De plus, la logistique nécessaire pour transporter les récoltes des zones de production vers les centres de stockage ou les unités de transformation est un autre obstacle majeur. Les distances importantes augmentent les coûts et nécessitent des investissements constants dans les infrastructures.
Enfin, l’adoption de cette culture par les agriculteurs locaux dépendra en grande partie du soutien technique et financier continu de l’État. Des politiques incitatives, comme des subventions pour le matériel agricole et un accompagnement technique renforcé, seront essentielles pour maintenir l’élan actuel.
Une dynamique à consolider pour l’autosuffisance
La récolte de maïs grain en Algérie représente une avancée prometteuse dans la quête d’autosuffisance alimentaire.
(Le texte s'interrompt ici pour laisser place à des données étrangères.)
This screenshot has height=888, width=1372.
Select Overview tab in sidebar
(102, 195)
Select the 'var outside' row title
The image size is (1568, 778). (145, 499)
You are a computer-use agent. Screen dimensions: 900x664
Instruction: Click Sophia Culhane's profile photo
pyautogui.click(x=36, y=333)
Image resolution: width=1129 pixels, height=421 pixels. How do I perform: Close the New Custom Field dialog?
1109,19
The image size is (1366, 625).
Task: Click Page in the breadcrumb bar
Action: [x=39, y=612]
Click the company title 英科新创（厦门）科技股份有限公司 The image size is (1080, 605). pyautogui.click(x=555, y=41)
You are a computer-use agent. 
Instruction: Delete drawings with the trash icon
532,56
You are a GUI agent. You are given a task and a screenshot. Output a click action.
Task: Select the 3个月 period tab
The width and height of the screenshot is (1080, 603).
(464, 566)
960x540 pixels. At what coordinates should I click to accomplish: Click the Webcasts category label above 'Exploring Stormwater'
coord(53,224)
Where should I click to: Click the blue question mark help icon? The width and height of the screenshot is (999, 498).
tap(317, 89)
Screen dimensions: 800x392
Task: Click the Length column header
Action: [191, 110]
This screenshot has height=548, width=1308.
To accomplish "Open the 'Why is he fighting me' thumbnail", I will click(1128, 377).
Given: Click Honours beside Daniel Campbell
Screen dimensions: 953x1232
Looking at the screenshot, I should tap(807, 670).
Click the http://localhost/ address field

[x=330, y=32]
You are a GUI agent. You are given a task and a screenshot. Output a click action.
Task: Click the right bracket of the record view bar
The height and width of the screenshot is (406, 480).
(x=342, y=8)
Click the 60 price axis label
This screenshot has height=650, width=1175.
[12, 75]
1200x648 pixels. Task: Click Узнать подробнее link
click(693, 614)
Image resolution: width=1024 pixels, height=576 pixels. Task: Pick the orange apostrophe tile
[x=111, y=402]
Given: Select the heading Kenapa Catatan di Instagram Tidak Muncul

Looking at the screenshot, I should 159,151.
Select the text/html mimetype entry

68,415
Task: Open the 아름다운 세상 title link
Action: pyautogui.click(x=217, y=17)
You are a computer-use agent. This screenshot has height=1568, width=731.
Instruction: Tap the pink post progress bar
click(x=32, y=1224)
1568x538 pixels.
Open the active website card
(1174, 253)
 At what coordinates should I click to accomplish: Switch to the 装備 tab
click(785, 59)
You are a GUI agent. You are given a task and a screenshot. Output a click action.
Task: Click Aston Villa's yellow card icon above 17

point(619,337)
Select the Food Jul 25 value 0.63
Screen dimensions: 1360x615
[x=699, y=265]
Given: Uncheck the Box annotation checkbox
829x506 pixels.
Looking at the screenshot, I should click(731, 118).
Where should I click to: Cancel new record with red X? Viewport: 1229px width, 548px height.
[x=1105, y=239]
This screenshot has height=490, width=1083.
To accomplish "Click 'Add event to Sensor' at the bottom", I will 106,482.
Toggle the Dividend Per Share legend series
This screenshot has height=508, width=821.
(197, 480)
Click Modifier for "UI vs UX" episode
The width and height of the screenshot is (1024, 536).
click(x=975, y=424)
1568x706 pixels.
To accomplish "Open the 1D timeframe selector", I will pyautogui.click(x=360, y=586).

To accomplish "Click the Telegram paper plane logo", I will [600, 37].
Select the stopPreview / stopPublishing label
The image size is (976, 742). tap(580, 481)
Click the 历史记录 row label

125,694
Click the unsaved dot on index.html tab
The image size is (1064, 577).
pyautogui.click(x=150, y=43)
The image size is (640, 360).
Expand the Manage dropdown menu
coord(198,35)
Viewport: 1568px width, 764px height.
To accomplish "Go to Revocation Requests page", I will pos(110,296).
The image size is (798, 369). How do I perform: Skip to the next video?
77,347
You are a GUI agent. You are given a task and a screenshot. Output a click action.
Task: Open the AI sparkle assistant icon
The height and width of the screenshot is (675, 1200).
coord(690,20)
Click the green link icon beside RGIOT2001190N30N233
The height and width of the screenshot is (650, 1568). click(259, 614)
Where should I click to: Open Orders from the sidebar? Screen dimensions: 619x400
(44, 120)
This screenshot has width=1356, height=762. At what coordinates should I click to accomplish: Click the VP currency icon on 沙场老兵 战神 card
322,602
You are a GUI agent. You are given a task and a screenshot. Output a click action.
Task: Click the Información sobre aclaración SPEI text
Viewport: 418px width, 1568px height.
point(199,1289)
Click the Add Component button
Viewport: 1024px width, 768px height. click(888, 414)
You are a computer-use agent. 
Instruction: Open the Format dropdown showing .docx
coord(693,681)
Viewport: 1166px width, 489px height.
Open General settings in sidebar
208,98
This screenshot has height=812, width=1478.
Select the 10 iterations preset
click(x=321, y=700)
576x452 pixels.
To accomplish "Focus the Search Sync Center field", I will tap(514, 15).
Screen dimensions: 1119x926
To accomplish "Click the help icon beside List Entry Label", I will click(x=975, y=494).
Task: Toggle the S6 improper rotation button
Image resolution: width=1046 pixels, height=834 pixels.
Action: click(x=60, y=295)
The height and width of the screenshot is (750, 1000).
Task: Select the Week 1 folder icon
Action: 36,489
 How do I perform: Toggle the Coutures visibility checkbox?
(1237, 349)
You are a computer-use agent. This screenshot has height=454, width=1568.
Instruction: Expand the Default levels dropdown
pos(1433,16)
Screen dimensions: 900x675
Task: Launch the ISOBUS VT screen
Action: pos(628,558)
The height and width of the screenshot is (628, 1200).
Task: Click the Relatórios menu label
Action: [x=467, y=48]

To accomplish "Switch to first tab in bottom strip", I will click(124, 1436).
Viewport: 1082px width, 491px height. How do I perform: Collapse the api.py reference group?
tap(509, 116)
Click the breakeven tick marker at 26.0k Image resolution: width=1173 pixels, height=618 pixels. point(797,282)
Toutefois, pour transformer cette dynamique en succès durable, il sera crucial de surmonter les défis liés à la concurrence avec le maïs ensilage, aux contraintes climatiques et à la logistique.
Le soutien de l’État, qui inclut des prix d’achat attractifs, des subventions et des efforts de vulgarisation, devra être maintenu, voire renforcé. Par ailleurs, l’investissement dans la production locale de semences, ainsi que dans des technologies d’irrigation plus efficaces, constituera une étape clé pour garantir la pérennité de cette culture stratégique.
Le président Abdelmadjid Tebboune a récemment déclaré que le maïs grain devait devenir une « tradition agricole » en Algérie. Si cet objectif est atteint, le pays pourrait réduire sa facture d’importation et sécuriser un approvisionnement vital pour son secteur avicole. Cependant, la route vers l’autosuffisance reste semée d’embûches, et la réussite de ce pari dépendra de la capacité des autorités et des agriculteurs à relever ces défis ensemble.